== JOB ==
In the data, from the line containing "The image size is (708, 398)." through the line containing "click(x=122, y=91)", change "portrait" to "landscape" and give those lines back with nothing else altered.

** Begin **

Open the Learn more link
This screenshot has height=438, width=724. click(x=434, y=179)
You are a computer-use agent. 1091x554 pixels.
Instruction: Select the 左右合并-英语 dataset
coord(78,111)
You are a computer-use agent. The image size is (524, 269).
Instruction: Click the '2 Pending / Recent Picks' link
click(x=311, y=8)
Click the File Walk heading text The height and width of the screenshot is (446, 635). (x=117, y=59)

** End **
** Begin **

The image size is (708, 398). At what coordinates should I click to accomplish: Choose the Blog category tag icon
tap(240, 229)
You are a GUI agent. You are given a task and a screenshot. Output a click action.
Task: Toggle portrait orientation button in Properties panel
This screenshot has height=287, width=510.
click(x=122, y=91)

** End **
** Begin **

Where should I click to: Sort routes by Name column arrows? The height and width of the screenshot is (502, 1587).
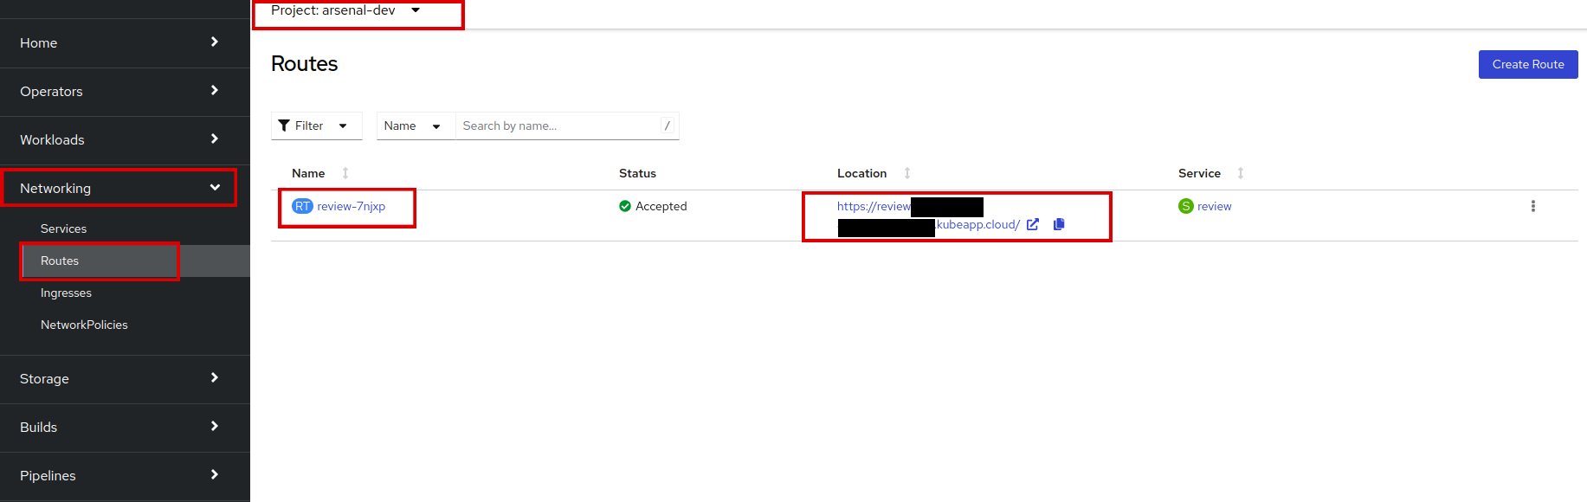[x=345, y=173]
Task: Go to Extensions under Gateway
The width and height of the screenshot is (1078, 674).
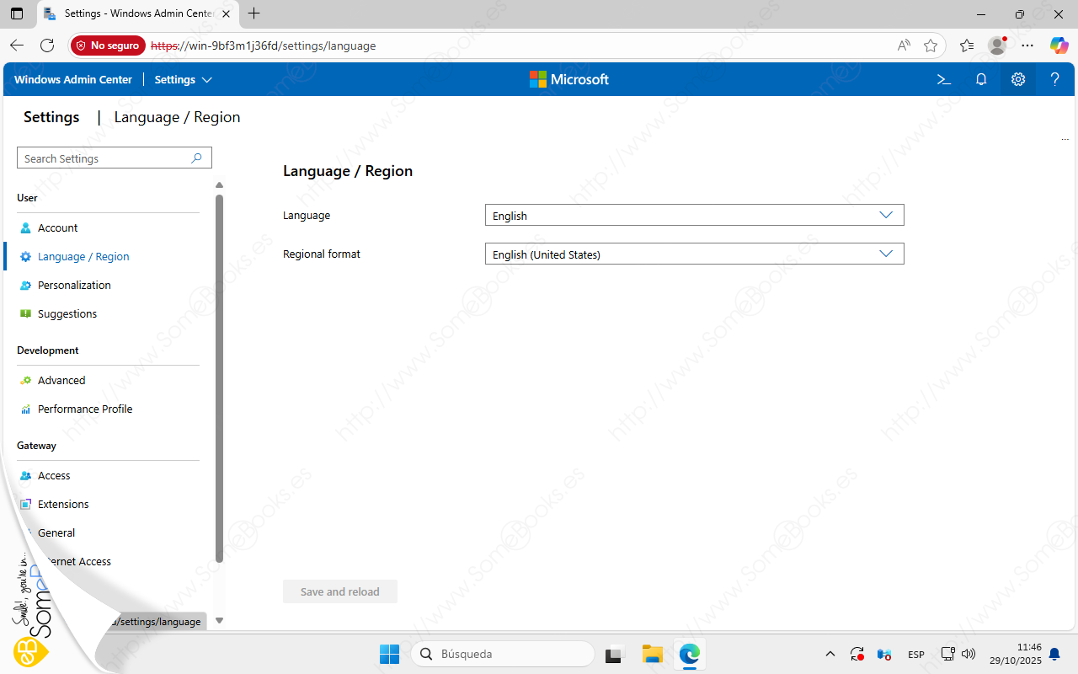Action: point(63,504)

** End **

== SOLUTION FOR THIS TASK ==
The image size is (708, 398). At what coordinates should I click to accomplish: Choose the Blog category tag icon
tap(240, 229)
You are a GUI agent. You are given a task and a screenshot. Output a click action.
Task: Toggle landscape orientation button in Properties panel
This screenshot has height=287, width=510.
click(x=122, y=91)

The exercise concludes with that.